DraftKings & FanDuel May Face Millions in Excise Tax Annually

A major shake-up for the daily fantasy sports (DFS) industry is looming after the decision by the Internal Revenue Service (IRS) that the entry fees for the competitions must be subjected to federal excise tax, threatening to affect large DFS and sports book operators such as DraftKings and FanDuel.

An internal memorandum from the Office of Chief Counsel of the IRS released August 7 concluded that a DFS operator is liable for the excise tax on wagers and the occupational excise tax related to each person accepting those wagers, besides registering with the IRS the persons taking wagers. For daily fantasy sports, wagers are the fees each person pays to enter competitions.

IRS Will Apply Excise Taxes in Audits

Despite the memo having no legal power, its implications can be disastrous for the industry as it shows the position the IRS will hold in audits. And the tax rate varies depending on whether the wagers are legal in the state they are being accepted.

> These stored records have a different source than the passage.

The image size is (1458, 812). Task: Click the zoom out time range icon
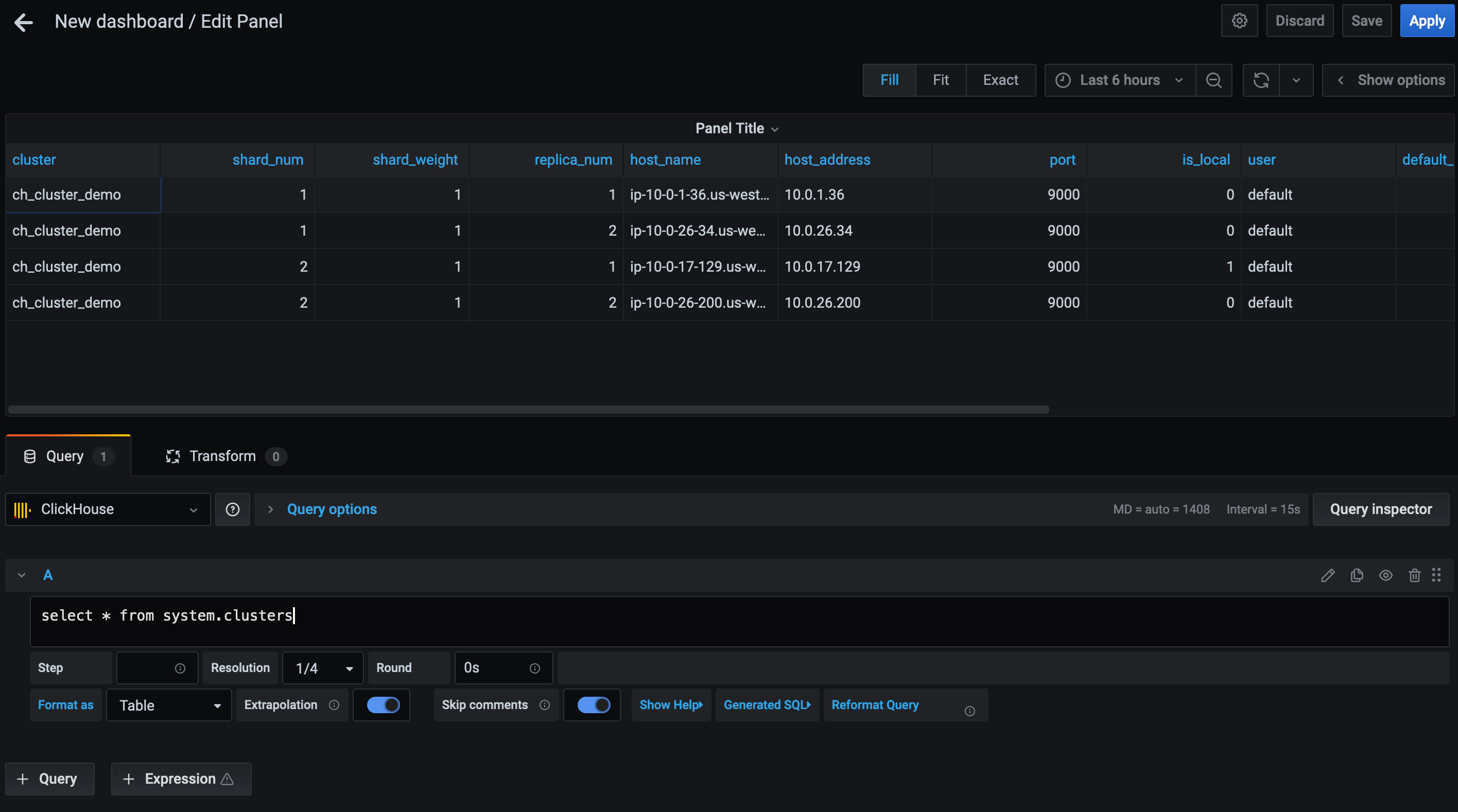click(x=1213, y=80)
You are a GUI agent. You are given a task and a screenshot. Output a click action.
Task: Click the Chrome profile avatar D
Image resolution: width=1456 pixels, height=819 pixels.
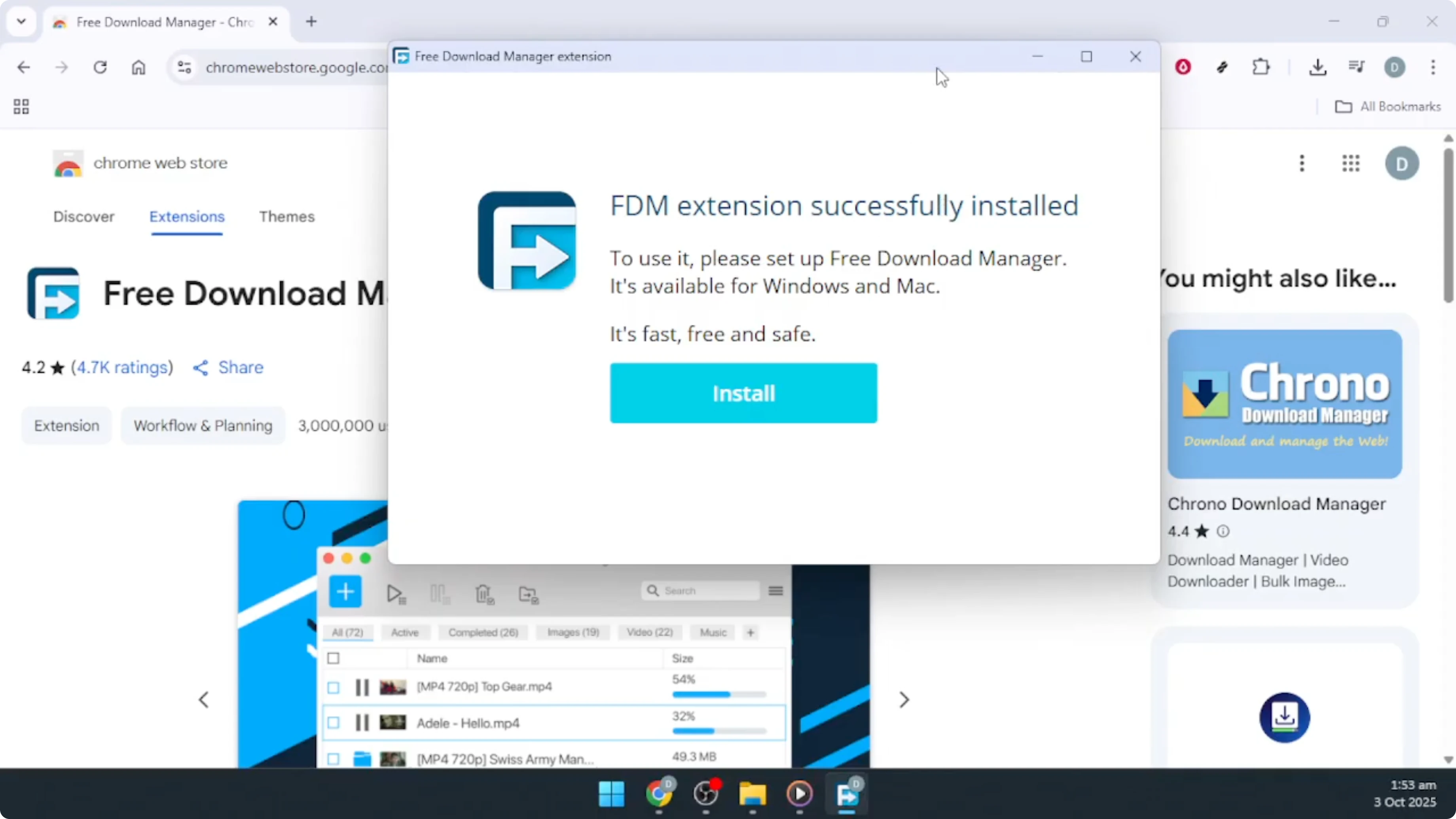(x=1395, y=67)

Currently, legal sports wagering is subjected to an excise tax of 0.25% on the wager and an annual occupational excise tax of $50 for each person taking the wagers, but if wagers are considered illegal, excise tax jumps to 2% of the amount wagered and the annual occupational tax jumps 10 times, to $500.

As the excise tax is applied to the wagered amount, the tax compared to the revenue goes much higher, as some gaming experts consider 2% tax on the handle to equate to roughly 20% tax on the revenue. On top of that, there potentially could be large penalties for the operators for late payments for the taxes they did not pay previously.

One of the two DFS operators that could be hugely affected by the IRS memo, Boston-based DraftKings, took a defensive stance against the conclusions from the internal document. In the conference call after the release of the company’s second quarter financial results, DraftKings CEO Jason Robins disputed the assertion.

Insisting on the notion that DFS is not wagering, Mr Robins outlined the memo has no force of law, is of a non-binding nature and was deeply flawed in its analysis on the subject. DraftKings’ CEO pointed out state legislatures and courts throughout the country affirmed his position, while acknowledging that there could be no expectations related to what a potential resolution related to an IRS audit would look like.

Unlike DraftKings, fellow DFS operator FanDuel took a measured response, confirming the company was aware of the issue and would be looking forward to working with the IRS. FanDuel did not go into details regarding potential financial implications of the memo.